■ **DIRECTIONS FOR THIS TASK**
Go to the line holding "Task: Click the 提升站点的速度和安全性 heading" in the entries below and write out exactly every line down to and including the line holding "Task: Click teal".

┌─ INPUT DATA

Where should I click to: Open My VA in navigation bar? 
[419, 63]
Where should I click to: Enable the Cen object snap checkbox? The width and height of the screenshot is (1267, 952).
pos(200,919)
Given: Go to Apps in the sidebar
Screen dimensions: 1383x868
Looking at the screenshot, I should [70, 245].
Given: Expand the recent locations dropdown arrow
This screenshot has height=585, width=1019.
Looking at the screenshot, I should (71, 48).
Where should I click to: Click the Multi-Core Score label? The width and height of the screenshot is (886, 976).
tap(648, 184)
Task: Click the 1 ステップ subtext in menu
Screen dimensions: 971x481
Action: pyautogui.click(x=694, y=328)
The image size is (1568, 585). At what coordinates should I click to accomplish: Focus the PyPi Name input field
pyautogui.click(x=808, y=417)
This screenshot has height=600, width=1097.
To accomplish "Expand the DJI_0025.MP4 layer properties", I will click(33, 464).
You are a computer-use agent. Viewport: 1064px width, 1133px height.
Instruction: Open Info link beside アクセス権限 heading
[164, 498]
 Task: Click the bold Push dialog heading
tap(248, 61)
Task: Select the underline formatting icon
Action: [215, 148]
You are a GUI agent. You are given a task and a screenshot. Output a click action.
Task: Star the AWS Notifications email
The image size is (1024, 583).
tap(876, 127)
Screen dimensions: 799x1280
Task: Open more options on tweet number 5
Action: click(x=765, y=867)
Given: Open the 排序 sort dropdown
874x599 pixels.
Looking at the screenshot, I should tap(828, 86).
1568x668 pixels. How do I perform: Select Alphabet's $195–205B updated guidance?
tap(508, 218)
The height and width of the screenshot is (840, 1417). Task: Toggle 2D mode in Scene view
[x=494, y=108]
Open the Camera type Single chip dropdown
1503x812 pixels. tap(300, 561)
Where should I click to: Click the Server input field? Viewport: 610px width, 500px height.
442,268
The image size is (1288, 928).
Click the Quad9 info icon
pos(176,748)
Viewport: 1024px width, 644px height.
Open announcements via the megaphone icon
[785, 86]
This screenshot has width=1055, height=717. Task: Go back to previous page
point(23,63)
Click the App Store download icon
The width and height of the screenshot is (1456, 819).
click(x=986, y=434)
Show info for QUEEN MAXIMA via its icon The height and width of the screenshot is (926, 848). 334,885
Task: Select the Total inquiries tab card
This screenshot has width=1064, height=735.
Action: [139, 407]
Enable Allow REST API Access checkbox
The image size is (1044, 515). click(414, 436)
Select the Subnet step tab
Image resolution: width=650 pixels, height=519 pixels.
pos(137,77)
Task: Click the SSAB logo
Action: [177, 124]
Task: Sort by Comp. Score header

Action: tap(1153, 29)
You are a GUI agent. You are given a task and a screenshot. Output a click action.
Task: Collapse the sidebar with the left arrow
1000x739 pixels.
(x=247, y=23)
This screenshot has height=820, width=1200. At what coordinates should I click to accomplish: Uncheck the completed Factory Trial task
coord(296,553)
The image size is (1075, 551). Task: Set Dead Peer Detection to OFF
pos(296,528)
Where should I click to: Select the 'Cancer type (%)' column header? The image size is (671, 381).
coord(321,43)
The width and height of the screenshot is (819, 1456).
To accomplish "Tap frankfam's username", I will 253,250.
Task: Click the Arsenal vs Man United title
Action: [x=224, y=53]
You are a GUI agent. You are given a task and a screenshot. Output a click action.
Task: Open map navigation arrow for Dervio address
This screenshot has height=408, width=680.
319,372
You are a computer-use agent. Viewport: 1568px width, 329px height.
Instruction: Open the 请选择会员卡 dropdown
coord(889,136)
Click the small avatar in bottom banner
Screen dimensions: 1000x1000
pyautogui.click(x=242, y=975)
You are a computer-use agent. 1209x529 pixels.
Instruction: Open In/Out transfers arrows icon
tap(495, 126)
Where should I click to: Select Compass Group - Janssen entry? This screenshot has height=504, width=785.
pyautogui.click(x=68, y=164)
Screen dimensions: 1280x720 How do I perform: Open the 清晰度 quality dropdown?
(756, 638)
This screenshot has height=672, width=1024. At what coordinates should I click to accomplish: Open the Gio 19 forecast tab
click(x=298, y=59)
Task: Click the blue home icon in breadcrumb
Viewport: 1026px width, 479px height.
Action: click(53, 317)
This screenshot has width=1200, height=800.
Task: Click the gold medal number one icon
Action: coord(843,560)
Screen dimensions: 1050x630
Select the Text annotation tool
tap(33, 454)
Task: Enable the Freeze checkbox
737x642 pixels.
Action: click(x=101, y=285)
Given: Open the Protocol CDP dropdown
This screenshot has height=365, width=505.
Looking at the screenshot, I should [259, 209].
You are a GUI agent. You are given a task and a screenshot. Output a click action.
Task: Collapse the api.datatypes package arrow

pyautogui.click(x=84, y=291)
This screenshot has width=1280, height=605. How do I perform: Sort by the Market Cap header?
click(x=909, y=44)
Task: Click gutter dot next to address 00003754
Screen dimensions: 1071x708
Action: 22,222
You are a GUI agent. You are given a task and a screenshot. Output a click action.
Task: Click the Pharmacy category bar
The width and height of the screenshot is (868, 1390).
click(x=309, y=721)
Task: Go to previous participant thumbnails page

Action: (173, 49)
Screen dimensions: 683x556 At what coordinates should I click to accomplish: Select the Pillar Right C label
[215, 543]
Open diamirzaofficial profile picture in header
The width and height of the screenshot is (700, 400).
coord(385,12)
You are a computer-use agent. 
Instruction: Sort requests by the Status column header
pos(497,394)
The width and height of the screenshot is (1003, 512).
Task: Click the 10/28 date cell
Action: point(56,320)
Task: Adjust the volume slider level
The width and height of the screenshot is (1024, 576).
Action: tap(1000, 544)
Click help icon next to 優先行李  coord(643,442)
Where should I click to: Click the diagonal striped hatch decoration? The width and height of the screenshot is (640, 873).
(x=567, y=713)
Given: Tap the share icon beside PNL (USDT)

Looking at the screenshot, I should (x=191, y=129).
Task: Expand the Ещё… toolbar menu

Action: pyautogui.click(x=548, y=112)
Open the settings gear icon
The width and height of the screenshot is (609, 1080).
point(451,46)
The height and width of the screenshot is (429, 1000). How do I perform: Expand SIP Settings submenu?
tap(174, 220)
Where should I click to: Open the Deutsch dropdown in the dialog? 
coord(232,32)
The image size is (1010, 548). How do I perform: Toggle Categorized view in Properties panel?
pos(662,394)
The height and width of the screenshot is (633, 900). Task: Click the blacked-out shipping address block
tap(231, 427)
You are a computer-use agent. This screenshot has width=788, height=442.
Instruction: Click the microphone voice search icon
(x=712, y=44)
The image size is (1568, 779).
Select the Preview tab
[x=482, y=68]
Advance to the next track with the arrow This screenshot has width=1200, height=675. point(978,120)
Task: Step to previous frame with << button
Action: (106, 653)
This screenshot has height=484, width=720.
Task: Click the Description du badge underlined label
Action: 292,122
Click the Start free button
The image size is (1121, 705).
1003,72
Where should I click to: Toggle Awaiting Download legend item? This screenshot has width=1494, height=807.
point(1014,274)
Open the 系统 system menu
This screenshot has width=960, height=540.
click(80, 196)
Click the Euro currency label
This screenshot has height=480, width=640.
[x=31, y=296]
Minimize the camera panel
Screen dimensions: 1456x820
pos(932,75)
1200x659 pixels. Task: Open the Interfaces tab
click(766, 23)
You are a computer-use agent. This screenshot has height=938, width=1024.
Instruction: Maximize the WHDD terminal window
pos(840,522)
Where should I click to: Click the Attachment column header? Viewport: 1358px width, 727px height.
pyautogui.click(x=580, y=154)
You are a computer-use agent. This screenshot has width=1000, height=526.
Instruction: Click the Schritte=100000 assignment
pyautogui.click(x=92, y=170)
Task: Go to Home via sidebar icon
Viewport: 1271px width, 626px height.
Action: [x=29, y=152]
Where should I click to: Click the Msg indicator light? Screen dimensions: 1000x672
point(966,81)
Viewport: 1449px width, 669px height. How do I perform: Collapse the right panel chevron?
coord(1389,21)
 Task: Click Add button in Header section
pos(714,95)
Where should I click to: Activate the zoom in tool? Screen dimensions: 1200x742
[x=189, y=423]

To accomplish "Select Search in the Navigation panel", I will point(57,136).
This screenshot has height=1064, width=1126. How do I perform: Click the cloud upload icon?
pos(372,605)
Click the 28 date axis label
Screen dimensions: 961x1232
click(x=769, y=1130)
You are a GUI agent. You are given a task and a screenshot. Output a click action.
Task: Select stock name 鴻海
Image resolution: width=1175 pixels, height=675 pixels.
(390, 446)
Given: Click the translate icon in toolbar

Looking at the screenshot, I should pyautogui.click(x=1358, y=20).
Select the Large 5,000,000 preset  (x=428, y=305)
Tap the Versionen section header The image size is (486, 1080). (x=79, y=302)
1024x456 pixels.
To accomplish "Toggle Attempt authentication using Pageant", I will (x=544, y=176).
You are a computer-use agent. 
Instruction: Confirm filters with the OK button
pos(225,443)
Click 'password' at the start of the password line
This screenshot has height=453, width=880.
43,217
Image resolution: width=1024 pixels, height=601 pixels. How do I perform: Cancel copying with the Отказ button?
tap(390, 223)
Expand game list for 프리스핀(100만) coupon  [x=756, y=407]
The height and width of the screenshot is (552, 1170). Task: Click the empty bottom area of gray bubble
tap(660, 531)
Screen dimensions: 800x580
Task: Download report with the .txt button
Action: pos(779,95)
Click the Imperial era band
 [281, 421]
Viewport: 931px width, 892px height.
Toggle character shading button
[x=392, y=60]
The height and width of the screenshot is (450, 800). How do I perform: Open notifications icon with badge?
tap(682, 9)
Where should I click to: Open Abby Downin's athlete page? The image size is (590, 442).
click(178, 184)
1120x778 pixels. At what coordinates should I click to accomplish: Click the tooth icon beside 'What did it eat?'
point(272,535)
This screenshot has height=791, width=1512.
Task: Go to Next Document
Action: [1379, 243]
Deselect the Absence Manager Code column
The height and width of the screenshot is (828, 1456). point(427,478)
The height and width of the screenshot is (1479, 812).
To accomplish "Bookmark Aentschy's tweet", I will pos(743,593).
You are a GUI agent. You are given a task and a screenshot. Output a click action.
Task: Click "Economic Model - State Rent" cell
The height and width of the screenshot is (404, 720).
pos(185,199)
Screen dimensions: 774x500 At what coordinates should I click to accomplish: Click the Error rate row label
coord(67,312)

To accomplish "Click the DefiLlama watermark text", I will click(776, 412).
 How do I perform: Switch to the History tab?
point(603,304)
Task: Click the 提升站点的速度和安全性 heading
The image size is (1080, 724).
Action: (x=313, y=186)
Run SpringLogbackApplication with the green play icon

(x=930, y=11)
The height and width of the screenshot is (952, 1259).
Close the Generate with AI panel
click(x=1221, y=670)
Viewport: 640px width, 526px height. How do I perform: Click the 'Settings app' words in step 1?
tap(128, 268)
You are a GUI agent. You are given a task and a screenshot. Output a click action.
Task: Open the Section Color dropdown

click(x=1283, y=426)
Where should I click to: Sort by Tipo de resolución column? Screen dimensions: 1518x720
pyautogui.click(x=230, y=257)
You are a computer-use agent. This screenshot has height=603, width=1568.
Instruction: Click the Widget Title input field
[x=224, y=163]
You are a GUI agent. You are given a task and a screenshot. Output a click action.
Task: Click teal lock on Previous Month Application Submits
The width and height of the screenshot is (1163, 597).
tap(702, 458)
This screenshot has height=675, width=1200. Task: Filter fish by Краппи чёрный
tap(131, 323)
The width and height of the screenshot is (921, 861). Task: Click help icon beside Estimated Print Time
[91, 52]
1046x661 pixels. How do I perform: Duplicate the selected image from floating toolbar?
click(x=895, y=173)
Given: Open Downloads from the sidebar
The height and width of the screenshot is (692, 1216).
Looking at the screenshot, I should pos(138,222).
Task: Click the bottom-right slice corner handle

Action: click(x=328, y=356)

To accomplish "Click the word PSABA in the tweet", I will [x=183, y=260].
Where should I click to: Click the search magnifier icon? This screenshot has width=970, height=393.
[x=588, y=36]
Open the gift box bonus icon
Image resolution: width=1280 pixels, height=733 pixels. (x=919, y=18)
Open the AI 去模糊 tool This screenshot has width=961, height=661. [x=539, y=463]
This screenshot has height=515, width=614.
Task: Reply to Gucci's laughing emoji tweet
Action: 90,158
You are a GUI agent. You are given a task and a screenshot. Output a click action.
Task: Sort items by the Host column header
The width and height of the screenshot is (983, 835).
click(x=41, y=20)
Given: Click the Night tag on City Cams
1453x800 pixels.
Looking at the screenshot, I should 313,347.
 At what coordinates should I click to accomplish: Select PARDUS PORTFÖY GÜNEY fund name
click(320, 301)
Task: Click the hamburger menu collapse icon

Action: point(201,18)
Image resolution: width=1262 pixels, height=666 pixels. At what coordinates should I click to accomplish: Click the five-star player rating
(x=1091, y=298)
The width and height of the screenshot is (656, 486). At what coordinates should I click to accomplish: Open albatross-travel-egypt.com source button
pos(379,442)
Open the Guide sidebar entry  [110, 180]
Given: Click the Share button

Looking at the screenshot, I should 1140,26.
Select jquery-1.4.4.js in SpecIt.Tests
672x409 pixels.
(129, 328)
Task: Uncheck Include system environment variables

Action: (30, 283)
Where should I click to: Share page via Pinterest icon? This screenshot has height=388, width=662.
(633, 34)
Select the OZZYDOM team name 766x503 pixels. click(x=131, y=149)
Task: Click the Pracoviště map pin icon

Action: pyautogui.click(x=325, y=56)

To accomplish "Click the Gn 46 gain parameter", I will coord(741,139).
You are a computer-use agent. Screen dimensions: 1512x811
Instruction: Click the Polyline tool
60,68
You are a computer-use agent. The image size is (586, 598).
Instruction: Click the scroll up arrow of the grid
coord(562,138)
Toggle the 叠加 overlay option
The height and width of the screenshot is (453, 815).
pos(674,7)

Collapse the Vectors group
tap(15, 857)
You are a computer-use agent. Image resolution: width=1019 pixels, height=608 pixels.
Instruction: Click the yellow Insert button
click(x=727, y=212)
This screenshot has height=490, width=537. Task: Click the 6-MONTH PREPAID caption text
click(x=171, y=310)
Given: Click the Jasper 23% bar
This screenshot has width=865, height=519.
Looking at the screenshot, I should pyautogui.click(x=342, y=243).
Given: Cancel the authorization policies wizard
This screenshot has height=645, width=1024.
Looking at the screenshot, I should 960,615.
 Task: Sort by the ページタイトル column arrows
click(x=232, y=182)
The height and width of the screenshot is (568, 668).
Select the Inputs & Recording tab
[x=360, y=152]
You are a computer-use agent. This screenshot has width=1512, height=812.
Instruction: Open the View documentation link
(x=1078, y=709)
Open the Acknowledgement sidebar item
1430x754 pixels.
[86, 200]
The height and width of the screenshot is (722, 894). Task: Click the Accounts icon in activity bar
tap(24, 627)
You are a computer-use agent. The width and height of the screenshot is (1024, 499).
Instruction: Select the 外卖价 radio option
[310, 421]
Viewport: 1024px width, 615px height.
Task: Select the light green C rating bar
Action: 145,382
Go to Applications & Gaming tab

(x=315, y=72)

└─

■ **FINISHED EXERCISE**
Task: Click the 提升站点的速度和安全性 heading
The image size is (1080, 724).
Action: (x=313, y=186)
Run SpringLogbackApplication with the green play icon

(x=930, y=11)
The height and width of the screenshot is (952, 1259).
Close the Generate with AI panel
click(x=1221, y=670)
Viewport: 640px width, 526px height. How do I perform: Click the 'Settings app' words in step 1?
tap(128, 268)
You are a GUI agent. You are given a task and a screenshot. Output a click action.
Task: Open the Section Color dropdown

click(x=1283, y=426)
Where should I click to: Sort by Tipo de resolución column? Screen dimensions: 1518x720
pyautogui.click(x=230, y=257)
You are a computer-use agent. This screenshot has height=603, width=1568.
Instruction: Click the Widget Title input field
[x=224, y=163]
You are a GUI agent. You are given a task and a screenshot. Output a click action.
Task: Click teal lock on Previous Month Application Submits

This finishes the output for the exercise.